(SOURCE MATERIAL)
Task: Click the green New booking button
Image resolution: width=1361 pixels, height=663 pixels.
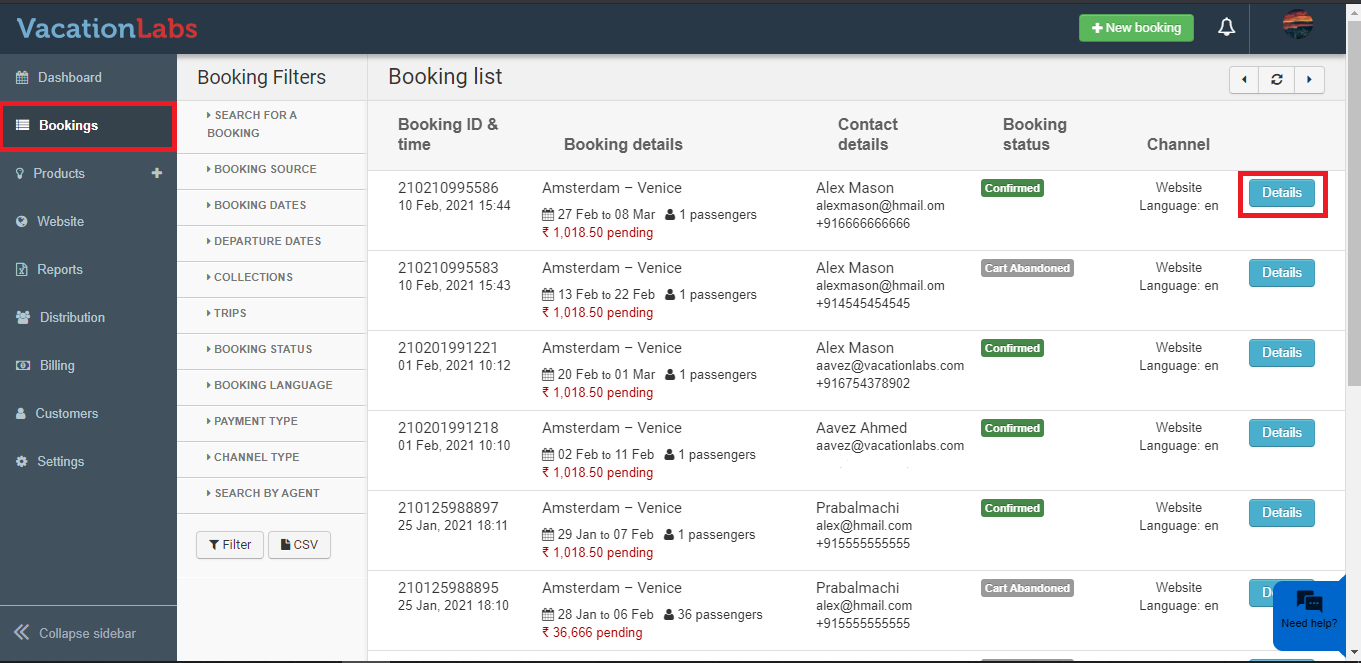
(End SOURCE MATERIAL)
(SOURCE MATERIAL)
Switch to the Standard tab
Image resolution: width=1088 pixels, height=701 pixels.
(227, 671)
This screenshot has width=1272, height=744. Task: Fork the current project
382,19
(End SOURCE MATERIAL)
(SOURCE MATERIAL)
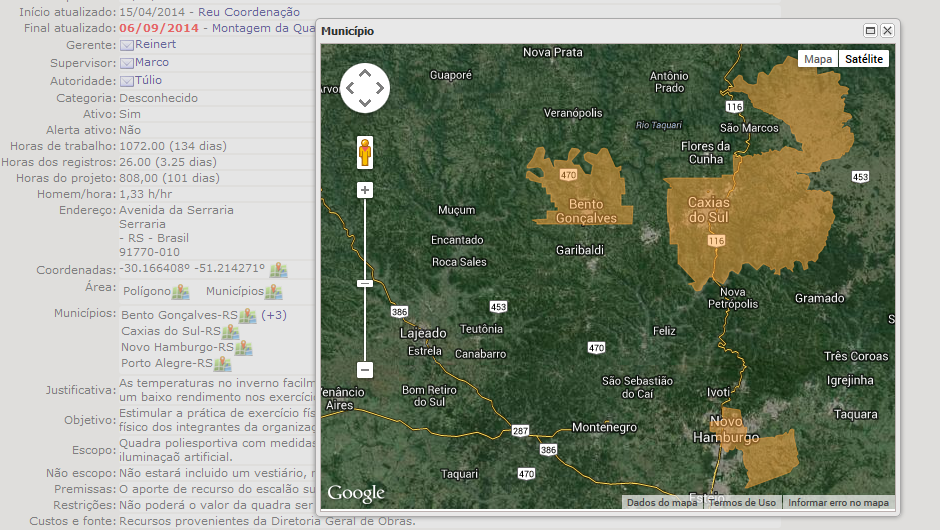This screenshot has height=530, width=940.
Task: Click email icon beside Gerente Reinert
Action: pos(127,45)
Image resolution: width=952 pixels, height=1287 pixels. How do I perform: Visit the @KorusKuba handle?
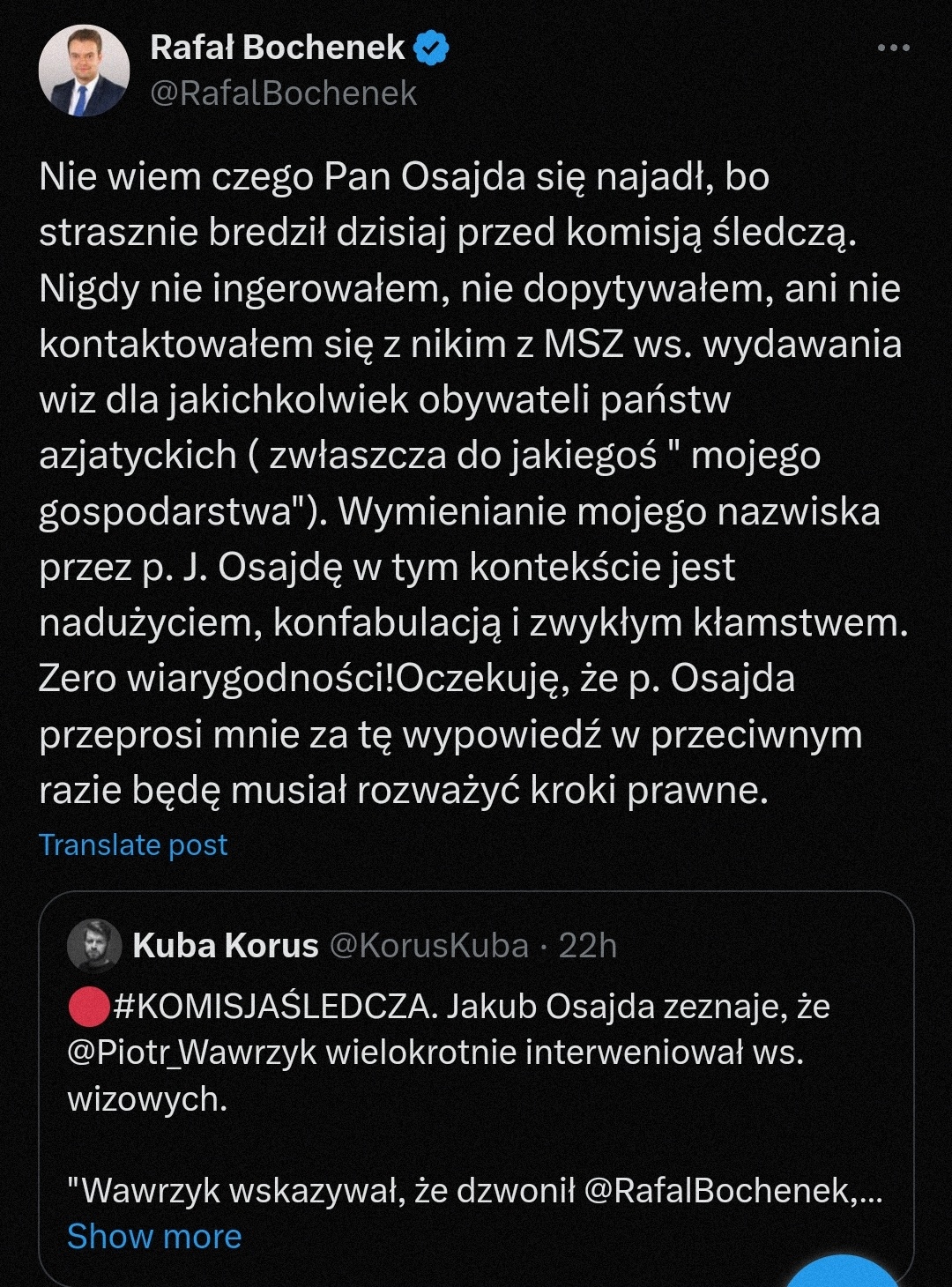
(End SOURCE MATERIAL)
*WORK ITEM:*
Copy the lines above exactly. Start with the line containing "Task: Click the green New booking button", end with the line containing "Image resolution: width=1361", and include both.

*WRITTEN REPLY:*
Task: Click the green New booking button
Image resolution: width=1361 pixels, height=663 pixels.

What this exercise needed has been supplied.